The article “Our Ears—And Their Significance” makes the bold claim that the shape and general appearance of the ear is a strong indicator of one’s demeanor. The ear can be described by three of six basic variables: large or small, regular or irregular, and projecting or close. The article asserts that large ears indicate gentleness, tractability, docility, and teachableness. Those with small ears are conversely more authoritative and less susceptible to “being bossed.”[2] Irregular ears, those with less smooth, defined edges, denote irregularity or eccentricity in one’s mental faculties, while regular ears suggest a regularity and uniformity in character. Finally, projecting ears indicate that the subject is harmless, while ears set close and flat to the head indicate destructiveness or combativeness.

Of course, an illustrated journal cannot be complete without illustrations to accompany its claims. “Our Ears—And Their Significance” is supplemented by several (somewhat exaggerated) depictions of differently shaped ears and what they reveal about their wearers. The following are a few examples.

Here, a subject with large, regular, projected ears is assumed to be calm and steady in demeanor.
Perhaps the most average in appearance, this man with medium-sized, smooth ears is assumed to be well-balanced.
This man with small, irregular, closely cropped ears is thought to be mean and inquisitive.
Finally, this man described as a “smashed subject” has large, irregular ears. According to the article, one may expect him to be docile but eccentric.
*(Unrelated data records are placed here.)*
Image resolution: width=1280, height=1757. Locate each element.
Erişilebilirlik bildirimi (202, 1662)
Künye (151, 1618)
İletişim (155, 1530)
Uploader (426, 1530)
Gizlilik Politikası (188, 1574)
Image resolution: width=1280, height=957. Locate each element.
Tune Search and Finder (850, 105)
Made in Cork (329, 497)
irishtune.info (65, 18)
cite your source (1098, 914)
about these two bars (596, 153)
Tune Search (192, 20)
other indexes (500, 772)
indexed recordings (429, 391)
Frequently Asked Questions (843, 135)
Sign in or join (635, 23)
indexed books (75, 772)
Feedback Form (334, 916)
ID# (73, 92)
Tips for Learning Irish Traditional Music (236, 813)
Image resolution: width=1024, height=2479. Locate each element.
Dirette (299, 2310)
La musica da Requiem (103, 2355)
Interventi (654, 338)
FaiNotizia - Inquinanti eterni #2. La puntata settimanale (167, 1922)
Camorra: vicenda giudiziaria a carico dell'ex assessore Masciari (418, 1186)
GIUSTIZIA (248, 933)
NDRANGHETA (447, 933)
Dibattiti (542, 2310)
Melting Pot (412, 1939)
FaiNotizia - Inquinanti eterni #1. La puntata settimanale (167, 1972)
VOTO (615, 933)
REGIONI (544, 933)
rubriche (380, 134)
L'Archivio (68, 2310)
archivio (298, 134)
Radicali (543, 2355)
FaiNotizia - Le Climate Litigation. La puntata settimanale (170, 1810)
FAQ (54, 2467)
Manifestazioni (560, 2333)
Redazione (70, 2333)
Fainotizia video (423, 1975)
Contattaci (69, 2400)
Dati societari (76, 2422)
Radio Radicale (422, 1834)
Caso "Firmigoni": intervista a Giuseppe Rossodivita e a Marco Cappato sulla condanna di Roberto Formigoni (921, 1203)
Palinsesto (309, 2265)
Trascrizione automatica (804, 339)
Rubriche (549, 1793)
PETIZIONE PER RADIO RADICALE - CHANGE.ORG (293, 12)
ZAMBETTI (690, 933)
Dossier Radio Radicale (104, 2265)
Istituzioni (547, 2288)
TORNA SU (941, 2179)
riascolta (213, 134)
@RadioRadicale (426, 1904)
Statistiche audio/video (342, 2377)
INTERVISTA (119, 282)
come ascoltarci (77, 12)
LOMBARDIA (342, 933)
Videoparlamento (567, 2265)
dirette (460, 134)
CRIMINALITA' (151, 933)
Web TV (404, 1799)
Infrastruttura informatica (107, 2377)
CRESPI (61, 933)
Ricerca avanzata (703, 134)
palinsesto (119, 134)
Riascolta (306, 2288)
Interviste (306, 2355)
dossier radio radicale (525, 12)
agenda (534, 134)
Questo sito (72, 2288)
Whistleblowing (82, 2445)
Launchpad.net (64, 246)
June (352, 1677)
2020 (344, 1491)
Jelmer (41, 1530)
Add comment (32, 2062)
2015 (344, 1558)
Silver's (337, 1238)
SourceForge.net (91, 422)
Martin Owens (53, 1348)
Thirteen complete issues of The Phrenological Journal and Life Illustrated will be made available as a digital editions of the Ludy T. Benjamin, Jr. Popular Psychology Magazine Collection by December 2020.

Sources Used:

  1. “Phrenology.” Merriam-Webster. https://www.merriam-webster.com/dictionary/phrenology
  2. “Our Ears—And Their Significance.” The Phrenological and Life Illustrated, Vol. 2, No. 1. Jan 1875. Pp. 17-29.